Each line from the one holding "376x224 pixels." through the end of the records should be returned exactly, while pictures are skipped.

▶ [Material supplied]:

────────────────────

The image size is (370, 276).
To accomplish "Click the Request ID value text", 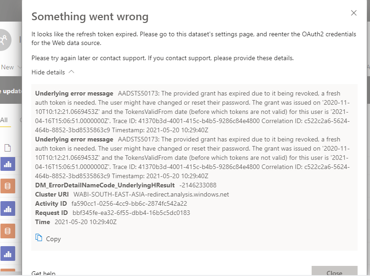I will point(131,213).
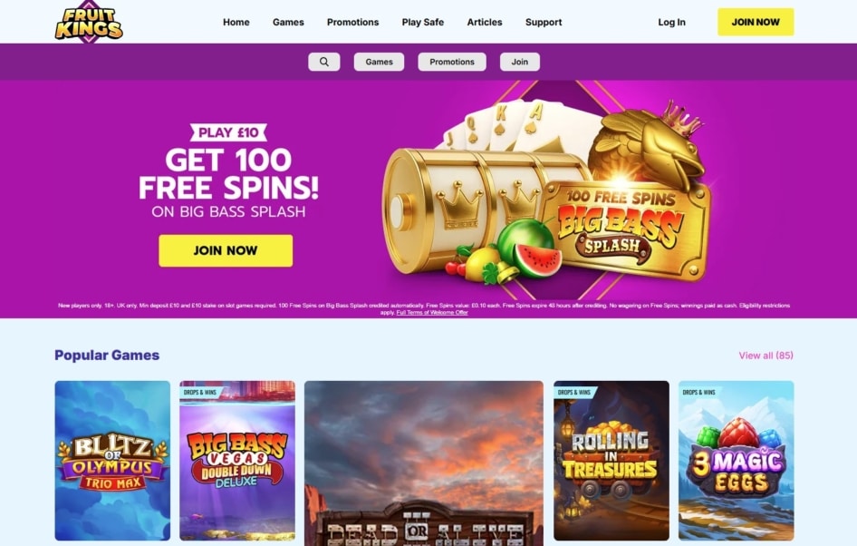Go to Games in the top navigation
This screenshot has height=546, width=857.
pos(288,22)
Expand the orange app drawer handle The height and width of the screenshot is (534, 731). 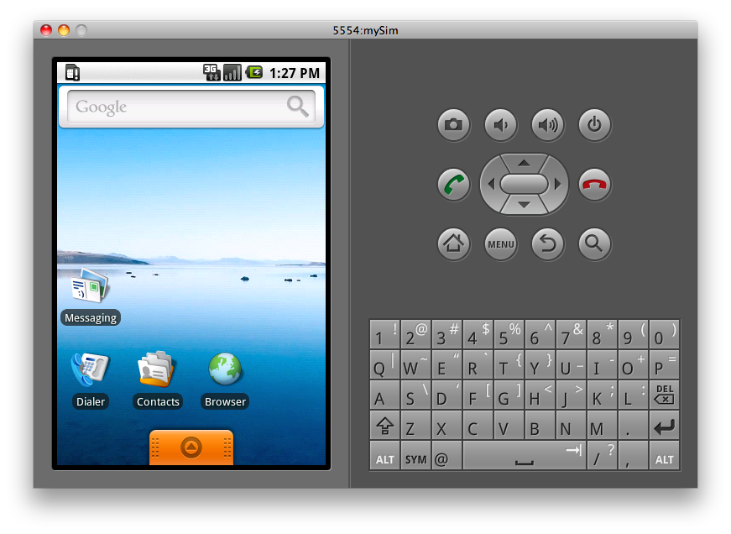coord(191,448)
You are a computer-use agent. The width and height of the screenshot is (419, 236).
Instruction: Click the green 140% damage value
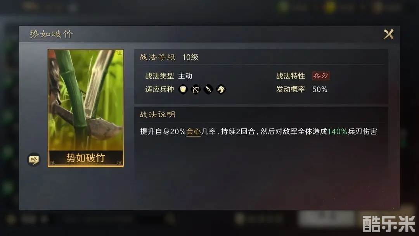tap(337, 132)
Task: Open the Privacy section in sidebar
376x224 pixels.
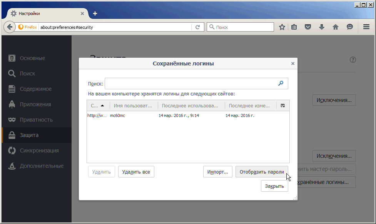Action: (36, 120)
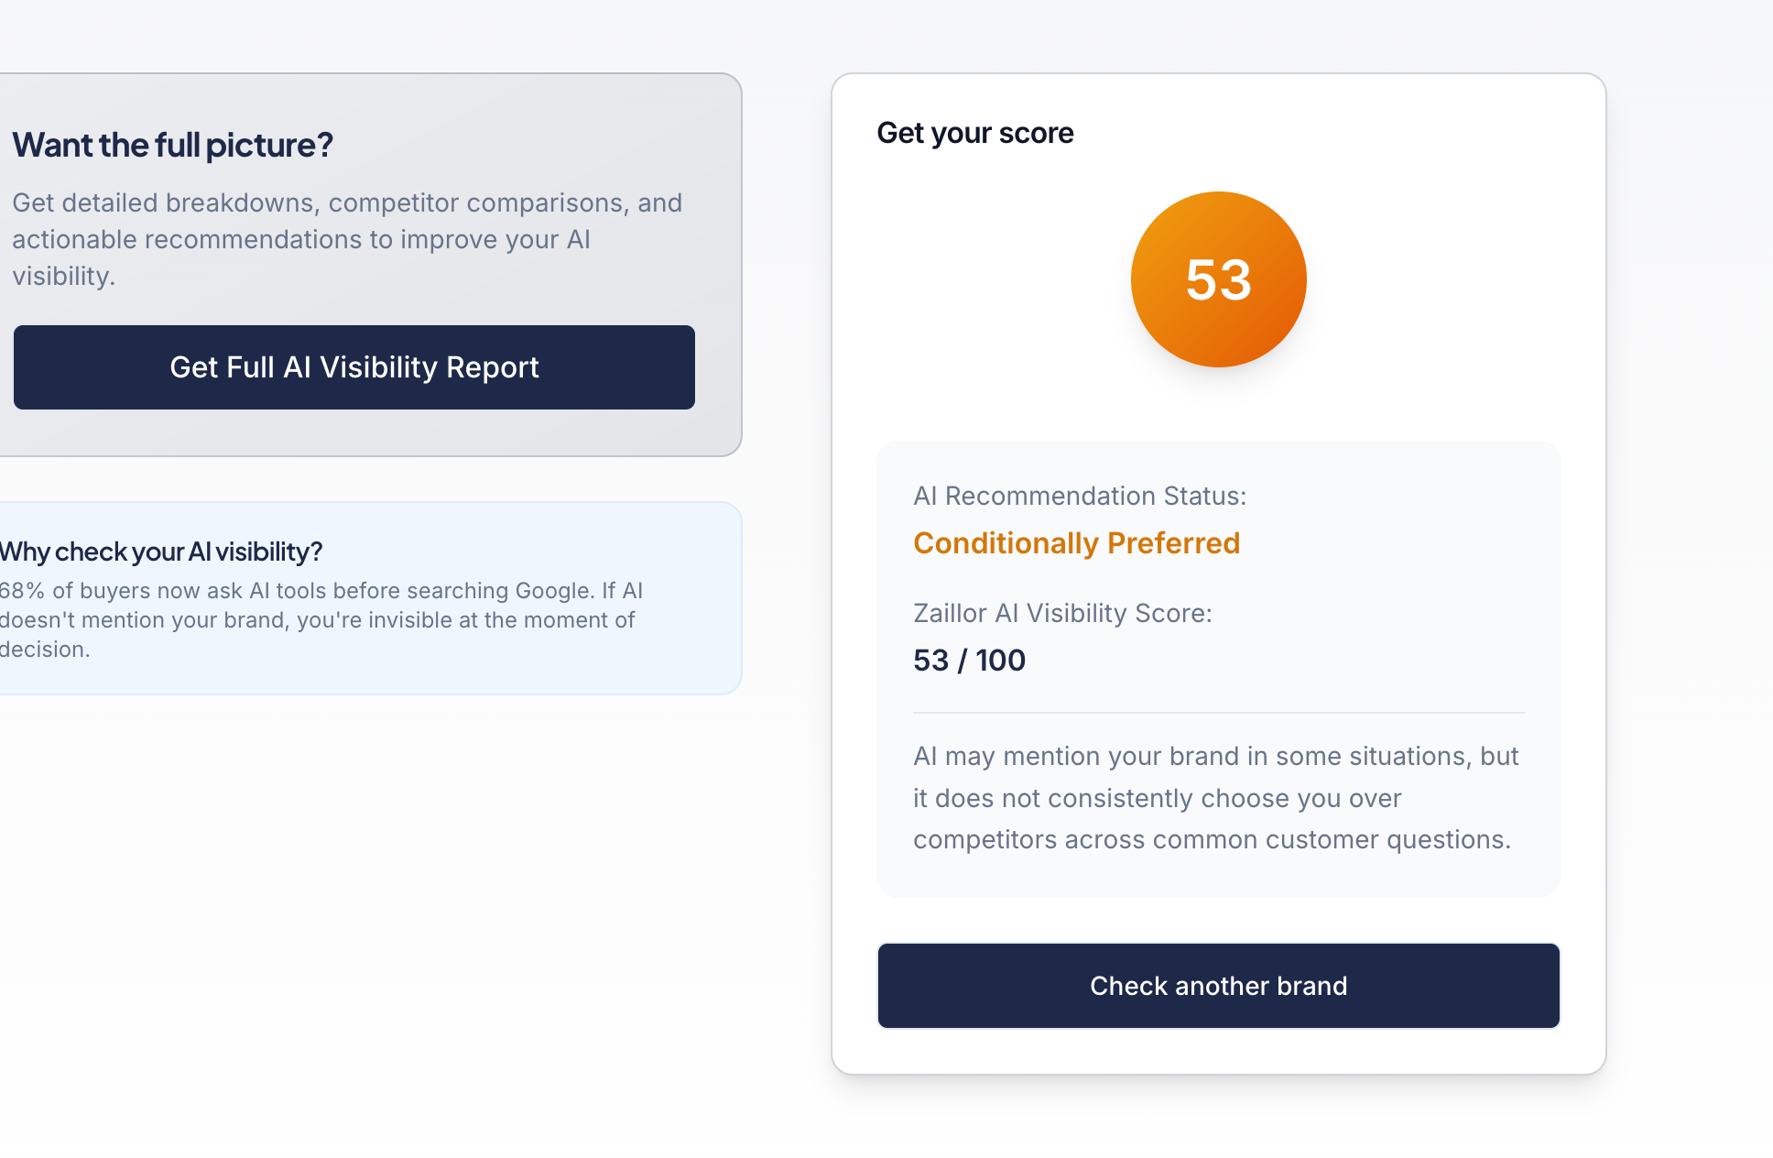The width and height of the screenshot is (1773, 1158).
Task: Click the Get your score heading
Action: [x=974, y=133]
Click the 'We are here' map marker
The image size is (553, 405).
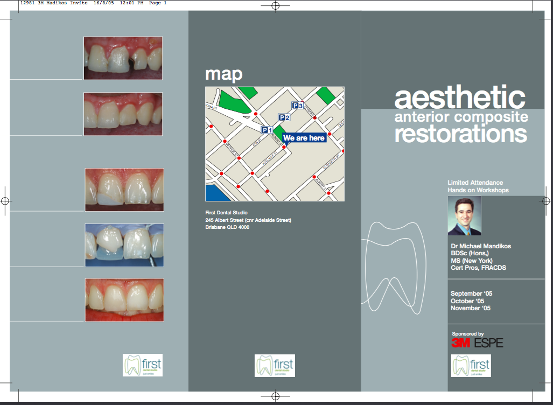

────────────────────

▶ [Exercise output]:
376x224 pixels.
Action: (36, 120)
The width and height of the screenshot is (1773, 1158).
Task: Click the Get your score heading
Action: [x=974, y=133]
Click the 'We are here' map marker
The image size is (553, 405).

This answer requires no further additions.